Comment garantir un accès universel et abordable au futur vaccin contre le Covid-19 ?
Il faut constituer une coalition de pays capables d’acheter de façon groupée les vaccins pour les mettre à disposition en même temps dans tous les pays, qu’ils soient riches ou pauvres. C’est l’idée d’un instrument que Gavi a lancé début juin, la garantie de marché pour les vaccins contre le Covid (AMC Covax).
Plusieurs pays ont signé un protocole d’accord avec le groupe pharmaceutique AstraZeneca et l’université d’Oxford pour la fourniture de 300 millions de doses de vaccin à destination des pays à revenus moyens et faibles.
Pourquoi aucun cycle de négociations de l’OMC en vue d’un accord commercial multilatéral n’a abouti depuis 1995 ?
Depuis le cycle de Doha, qui n’a jamais été conclu, aucun nouveau processus de négociations n’a en effet été lancé. En parallèle, les divisions et la méfiance ont gagné du terrain. Pour autant, il est toujours possible de recréer du consensus et de parvenir à des accords globaux. Dans ce cadre et pour dépasser ces difficultés, l’OMC aura besoin d’un directeur général travaillant avec tous les pays membres.
Les discussions sur la pêche, par exemple, ont de bonnes chances d’aboutir, ce qui marquerait une avancée importante. Un accord mettant fin à des subventions au secteur contre-productives permettrait de limiter la surpêche, et ainsi de préserver la biodiversité. Il serait aussi bénéfique pour les petits pêcheurs des pays en développement.
Avec le réveil du protectionniste, il semble qu’il n’y a que des coups à prendre à la tête de l’OMC. Pourquoi vouloir occuper ce poste?
Les questions commerciales sont passionnantes. Le commerce en lui-même n’est pas une fin, c’est le moyen d’atteindre un objectif plus global.

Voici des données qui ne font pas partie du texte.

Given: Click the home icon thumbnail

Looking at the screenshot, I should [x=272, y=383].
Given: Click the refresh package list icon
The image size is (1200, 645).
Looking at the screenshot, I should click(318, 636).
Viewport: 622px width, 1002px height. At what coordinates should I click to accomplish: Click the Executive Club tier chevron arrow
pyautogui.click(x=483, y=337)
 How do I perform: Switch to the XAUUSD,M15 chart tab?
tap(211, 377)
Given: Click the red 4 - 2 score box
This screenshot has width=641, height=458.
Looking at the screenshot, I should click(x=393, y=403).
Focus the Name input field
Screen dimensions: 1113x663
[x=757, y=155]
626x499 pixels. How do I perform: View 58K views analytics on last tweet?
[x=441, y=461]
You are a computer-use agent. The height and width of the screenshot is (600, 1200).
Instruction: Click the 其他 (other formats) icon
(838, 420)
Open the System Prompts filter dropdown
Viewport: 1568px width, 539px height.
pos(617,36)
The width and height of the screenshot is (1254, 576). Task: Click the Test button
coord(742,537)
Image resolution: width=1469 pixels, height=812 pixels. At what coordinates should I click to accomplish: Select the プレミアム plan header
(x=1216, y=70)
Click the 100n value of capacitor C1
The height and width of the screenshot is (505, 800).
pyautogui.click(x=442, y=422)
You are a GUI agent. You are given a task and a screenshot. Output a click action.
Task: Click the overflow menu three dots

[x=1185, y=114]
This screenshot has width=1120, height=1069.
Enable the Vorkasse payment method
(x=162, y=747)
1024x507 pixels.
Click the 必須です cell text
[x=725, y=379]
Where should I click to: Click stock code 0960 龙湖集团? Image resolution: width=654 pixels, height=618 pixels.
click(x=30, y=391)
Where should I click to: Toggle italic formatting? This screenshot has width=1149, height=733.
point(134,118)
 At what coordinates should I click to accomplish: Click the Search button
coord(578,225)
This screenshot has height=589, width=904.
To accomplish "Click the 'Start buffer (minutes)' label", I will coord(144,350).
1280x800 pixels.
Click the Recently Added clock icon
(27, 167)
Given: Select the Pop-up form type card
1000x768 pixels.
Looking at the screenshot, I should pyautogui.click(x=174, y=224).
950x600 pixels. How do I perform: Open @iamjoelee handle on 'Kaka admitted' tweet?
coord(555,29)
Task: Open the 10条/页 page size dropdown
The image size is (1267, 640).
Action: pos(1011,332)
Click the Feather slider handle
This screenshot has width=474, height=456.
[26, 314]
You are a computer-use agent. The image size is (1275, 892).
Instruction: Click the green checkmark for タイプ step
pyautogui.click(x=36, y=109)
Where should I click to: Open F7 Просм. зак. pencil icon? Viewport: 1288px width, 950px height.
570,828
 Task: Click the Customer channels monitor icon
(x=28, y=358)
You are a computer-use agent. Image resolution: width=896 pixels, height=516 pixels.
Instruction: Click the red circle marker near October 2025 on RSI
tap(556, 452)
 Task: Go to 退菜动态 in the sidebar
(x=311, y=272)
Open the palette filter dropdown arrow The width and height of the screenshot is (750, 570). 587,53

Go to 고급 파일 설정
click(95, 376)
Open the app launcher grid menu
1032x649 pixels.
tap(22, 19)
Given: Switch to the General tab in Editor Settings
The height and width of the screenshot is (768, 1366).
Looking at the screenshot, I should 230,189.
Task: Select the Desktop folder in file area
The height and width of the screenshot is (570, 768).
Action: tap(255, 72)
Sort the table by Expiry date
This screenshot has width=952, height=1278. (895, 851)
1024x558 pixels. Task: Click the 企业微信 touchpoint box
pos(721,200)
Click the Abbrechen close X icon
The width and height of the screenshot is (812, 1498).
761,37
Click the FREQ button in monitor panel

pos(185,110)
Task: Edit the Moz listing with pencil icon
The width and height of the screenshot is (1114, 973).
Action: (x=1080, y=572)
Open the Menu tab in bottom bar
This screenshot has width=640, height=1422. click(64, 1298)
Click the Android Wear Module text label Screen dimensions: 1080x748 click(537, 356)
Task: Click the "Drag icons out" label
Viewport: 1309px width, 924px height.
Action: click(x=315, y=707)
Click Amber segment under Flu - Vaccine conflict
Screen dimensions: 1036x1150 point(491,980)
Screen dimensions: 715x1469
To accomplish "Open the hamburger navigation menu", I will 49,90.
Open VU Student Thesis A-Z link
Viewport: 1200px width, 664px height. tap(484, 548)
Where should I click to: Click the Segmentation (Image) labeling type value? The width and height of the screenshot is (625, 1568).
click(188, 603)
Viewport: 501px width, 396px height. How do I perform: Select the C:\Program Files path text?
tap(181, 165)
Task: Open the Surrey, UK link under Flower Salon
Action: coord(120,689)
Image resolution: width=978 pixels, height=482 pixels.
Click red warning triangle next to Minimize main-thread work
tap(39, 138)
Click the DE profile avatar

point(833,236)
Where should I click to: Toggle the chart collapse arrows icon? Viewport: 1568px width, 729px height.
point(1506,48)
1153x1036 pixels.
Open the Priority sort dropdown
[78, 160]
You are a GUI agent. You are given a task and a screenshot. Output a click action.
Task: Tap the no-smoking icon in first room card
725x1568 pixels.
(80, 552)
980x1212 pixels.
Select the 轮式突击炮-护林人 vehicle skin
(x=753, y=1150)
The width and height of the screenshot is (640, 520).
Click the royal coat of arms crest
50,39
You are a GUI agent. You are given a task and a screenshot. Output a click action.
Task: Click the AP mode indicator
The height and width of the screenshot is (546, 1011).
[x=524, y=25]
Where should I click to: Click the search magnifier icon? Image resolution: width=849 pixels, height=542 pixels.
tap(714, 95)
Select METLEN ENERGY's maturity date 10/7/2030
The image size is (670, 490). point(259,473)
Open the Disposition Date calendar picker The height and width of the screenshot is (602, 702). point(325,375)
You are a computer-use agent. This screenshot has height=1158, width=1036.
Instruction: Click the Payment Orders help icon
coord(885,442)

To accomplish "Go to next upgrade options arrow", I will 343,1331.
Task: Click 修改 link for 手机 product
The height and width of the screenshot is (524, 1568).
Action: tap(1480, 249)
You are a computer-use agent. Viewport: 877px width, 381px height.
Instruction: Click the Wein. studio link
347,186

C’est un instrument qui, lorsqu’il est bien utilisé, est source de développement et d’inclusion.
Si vous étiez choisie, comment feriez-vous pour parvenir à un consensus au niveau mondial ?
Il faut revenir aux fondamentaux de l’organisation : stabilité, prévisibilité, non-discrimination, équité et transparence. L’OMC a été bâtie sur ces principes qui ont permis de stopper des guerres commerciales dans le passé. Ce système peut à nouveau fonctionner.
Pour ce faire, il faut un directeur général qui connaisse bien ses dossiers mais qui soit aussi un habile négociateur. Quelqu’un qui sache écouter et qui soit tourné vers la construction de solution. Il faut aussi s’assurer que les pays les moins développés puissent profiter d’un tel système sans que les États les plus avancés y perdent.
Quelles qualités personnelles pourraient faire la différence ?
Je pense apporter à la fois un regard neuf sur ces sujets et une distance qui permette de résoudre les problèmes, tout en rappelant les principes fondamentaux de l’organisation. Pour faire avancer l’OMC, il faut de l’énergie, de l’enthousiasme et une capacité à voir les défis comme des opportunités. C’est exactement mon état d’esprit.